Hemley also noted that the claimants have not provided any real value of their claims, or provided any basis.
Soaring no more
According to the Vermont Secretary of State’s corporations division, Stowe Soaring was launched as a business in 1993 by David Whitcomb, who ran it until 2000. A year and a half later, in December 2001, Post restarted the company, and ran it until last year’s crash.
The family signed over the company to the lawyer handling the Post family trust last December, and Stowe Soaring was dissolved on March 1.
Doug White was a close friend of the Post family, and counts Don as one of his inspirations in learning to fly. He said it’s his “gut feeling” that Post had that effect on a lot of pilots.
Post loved gliding so much that he would regularly make several trips in a day, as long as people wanted to go up.
“He would literally keep picking people up until they stopped showing up at the gate,” White said.
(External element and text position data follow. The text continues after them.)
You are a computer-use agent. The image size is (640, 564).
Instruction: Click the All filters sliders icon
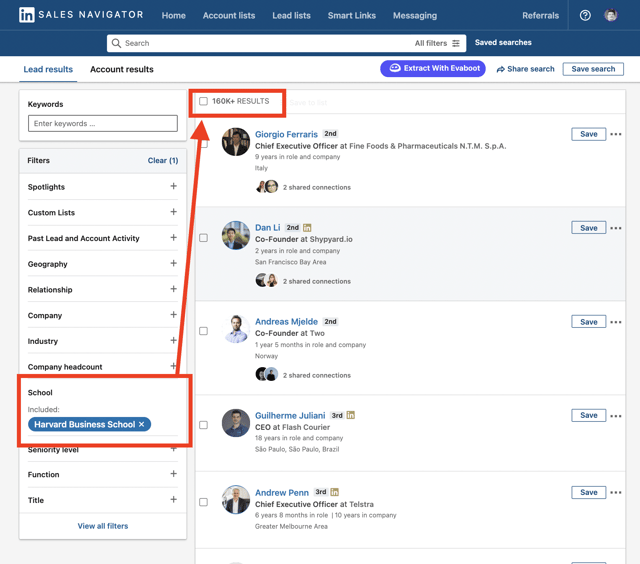point(456,43)
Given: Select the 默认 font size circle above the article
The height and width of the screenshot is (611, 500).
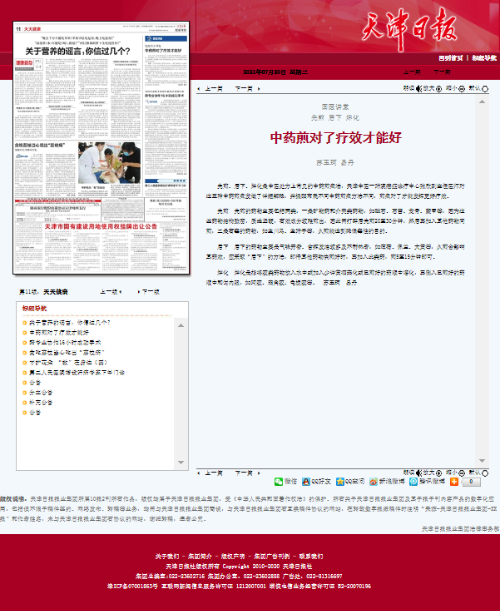Looking at the screenshot, I should (485, 89).
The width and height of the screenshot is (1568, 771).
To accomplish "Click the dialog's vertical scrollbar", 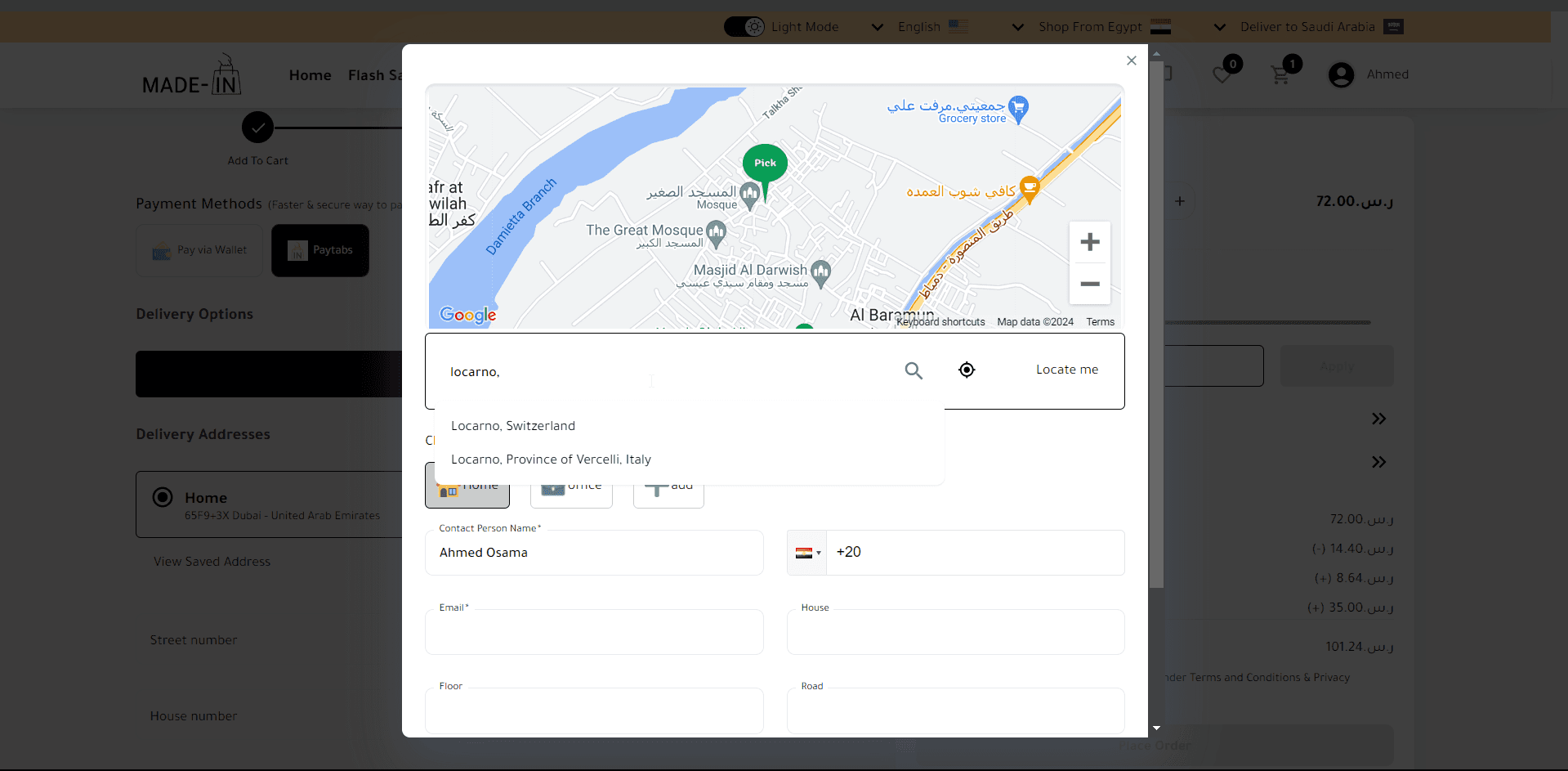I will pos(1155,327).
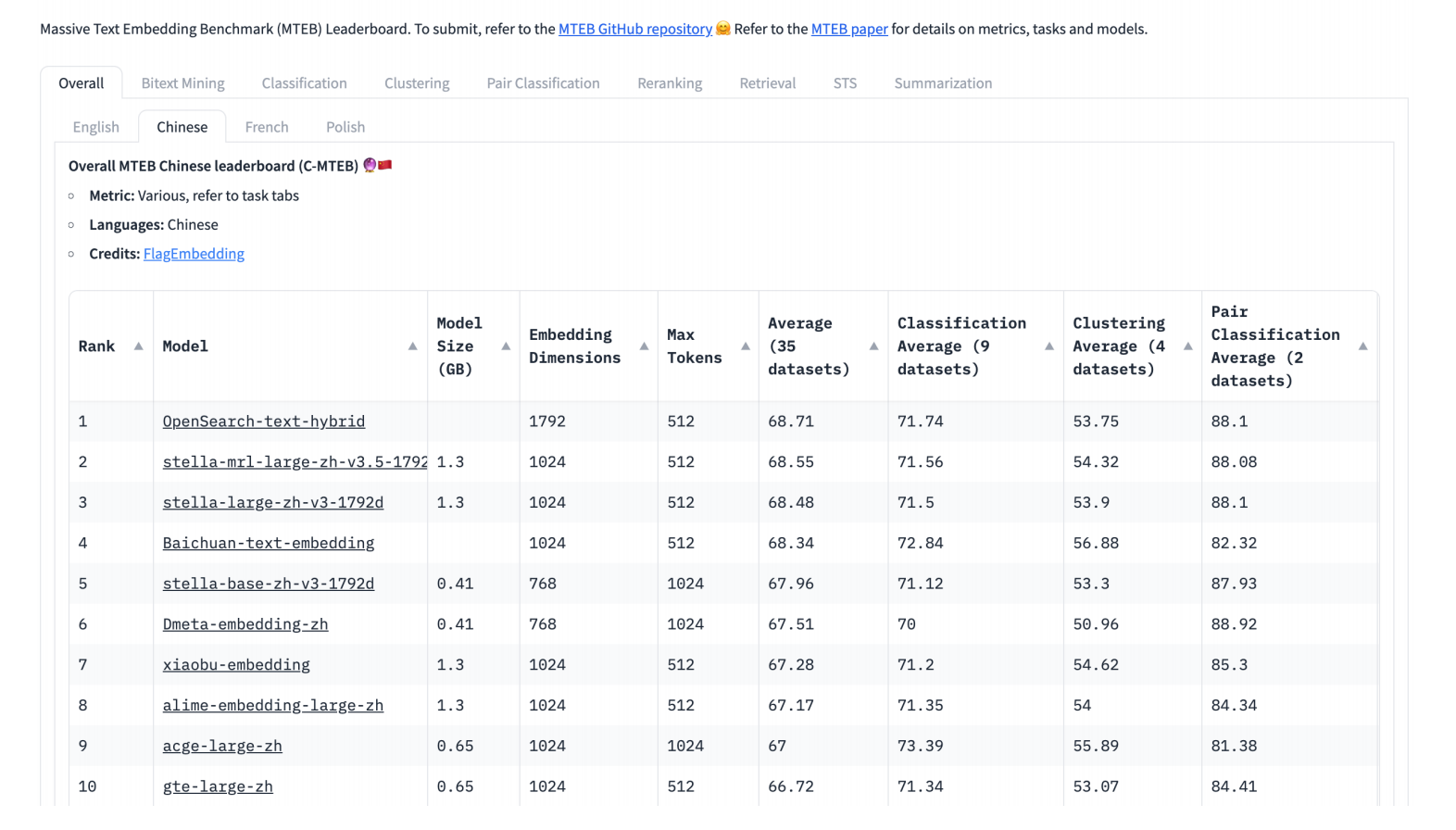The height and width of the screenshot is (830, 1456).
Task: Open the MTEB GitHub repository link
Action: [634, 29]

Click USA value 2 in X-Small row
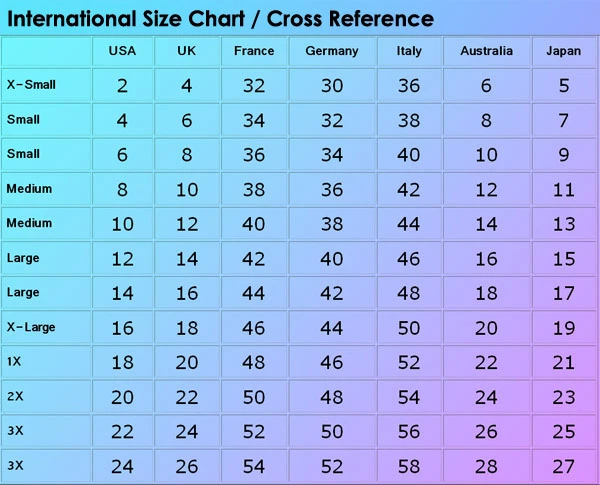(x=122, y=85)
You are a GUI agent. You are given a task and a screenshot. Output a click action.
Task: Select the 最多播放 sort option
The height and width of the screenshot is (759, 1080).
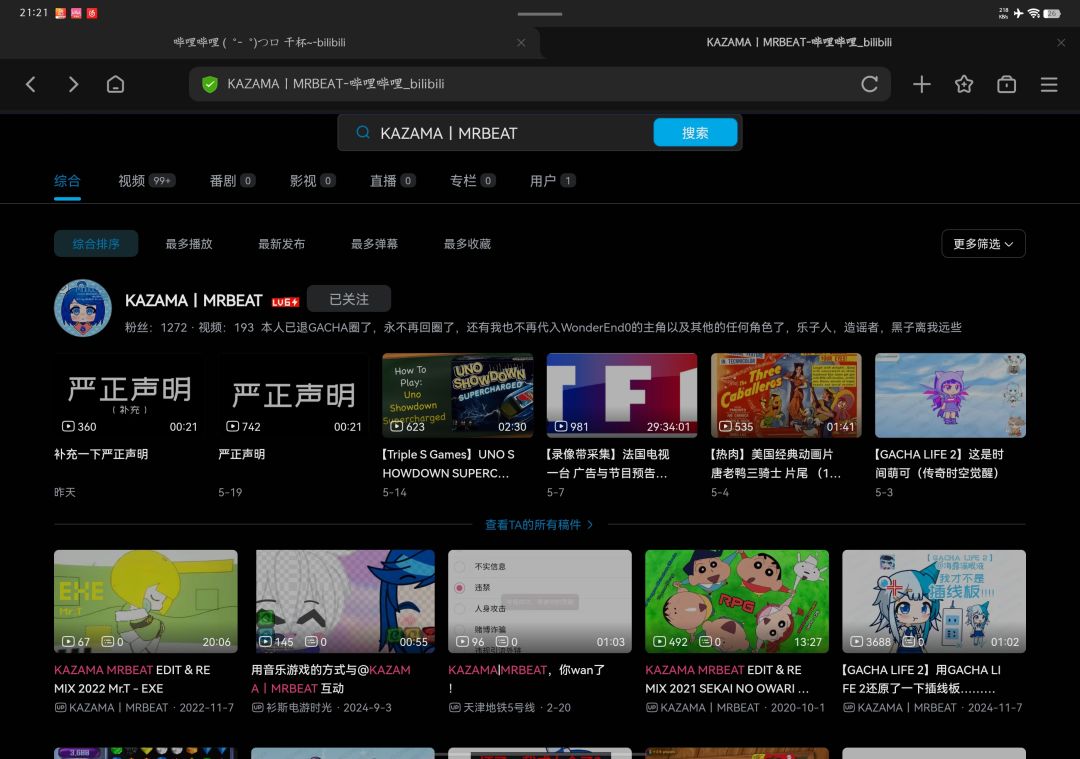[x=189, y=244]
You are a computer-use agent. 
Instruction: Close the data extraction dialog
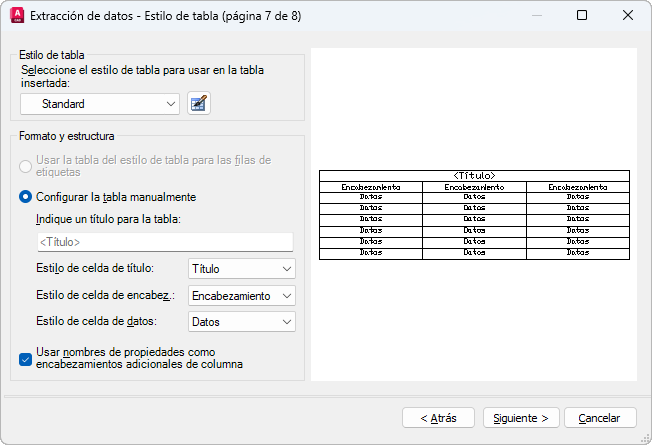[x=628, y=16]
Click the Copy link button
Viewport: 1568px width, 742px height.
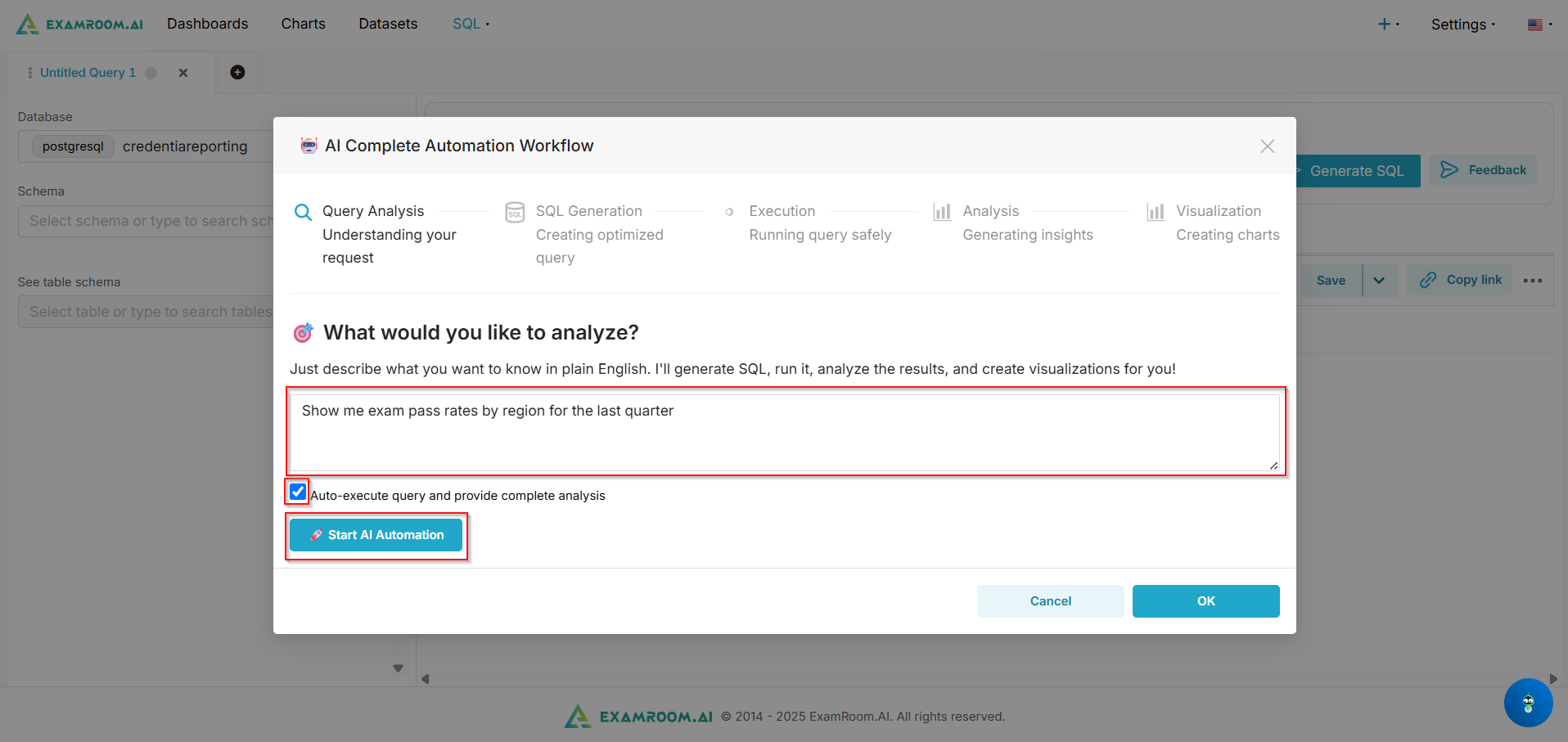(1460, 280)
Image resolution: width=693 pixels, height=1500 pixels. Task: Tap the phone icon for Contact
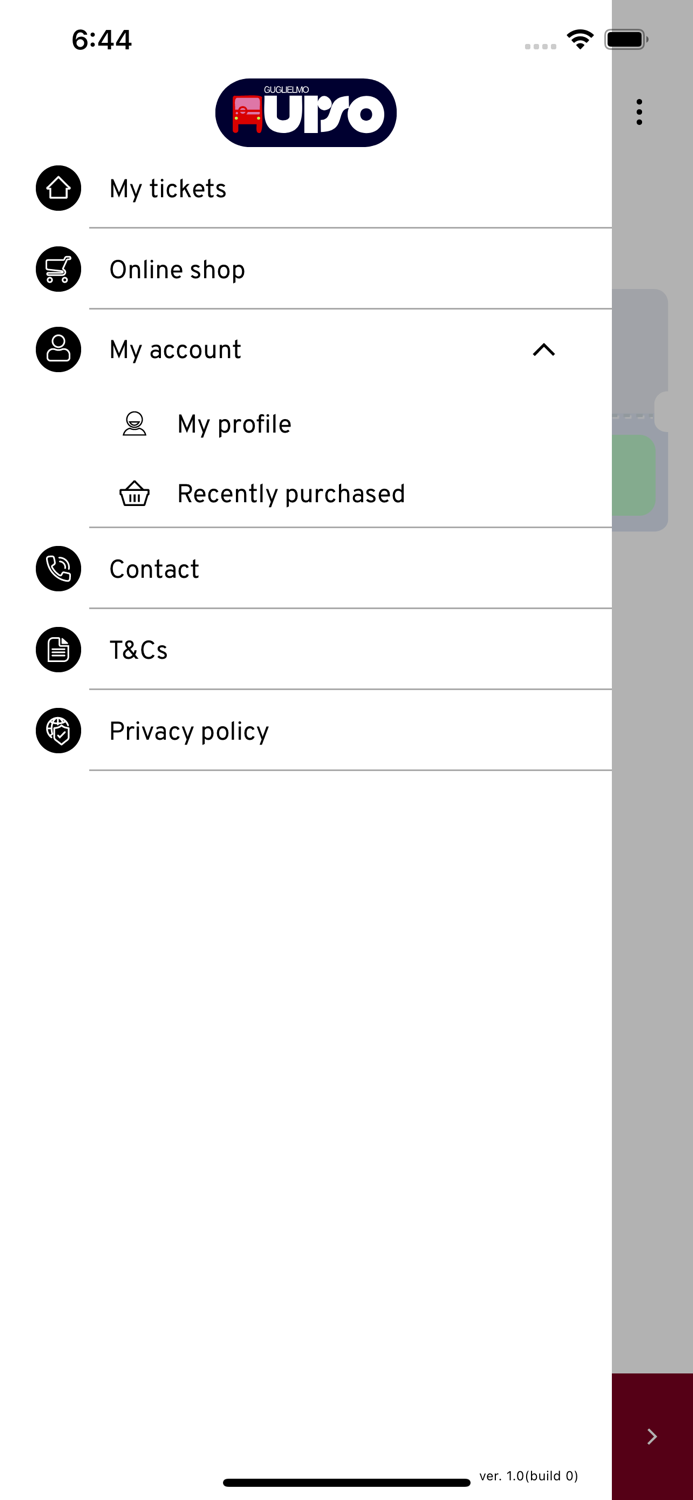pos(58,569)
White sits on the Vermont Aviation Advisory Council, which “is responsible for recommending an aviation policy for Vermont, an investment program for Vermont airports, airport classifications, air project priorities, and actions to enhance the linkage between Vermont's aviation industry and the state's economic vitality airport investments and air project priorities.”
He thinks the glider outfit was starting to have trouble fitting in at the Morrisville-Stowe airport, which in recent years has built up its infrastructure to allow for more scheduled flights, leaving less space for general aviation.
“Running a glider operation becomes awkward, because you’re battling a different set of rules, and it becomes a little crowded on the ground,” White said.
Back in the day, the airport was a place where pilots — veterans and up-and-comers — would hang out and fly their own rigs in and out.
White’s not sure how Stowe Soaring got its start, but he likes to think a bunch of guys hanging out found a glider for cheap at a tag sale, and one thing led to another. He credits Post for keeping it going all these years, despite all the headaches.
“Regardless of who started it, the only reason is lasted so long was Don’s love of flying and taking people up there,” White said.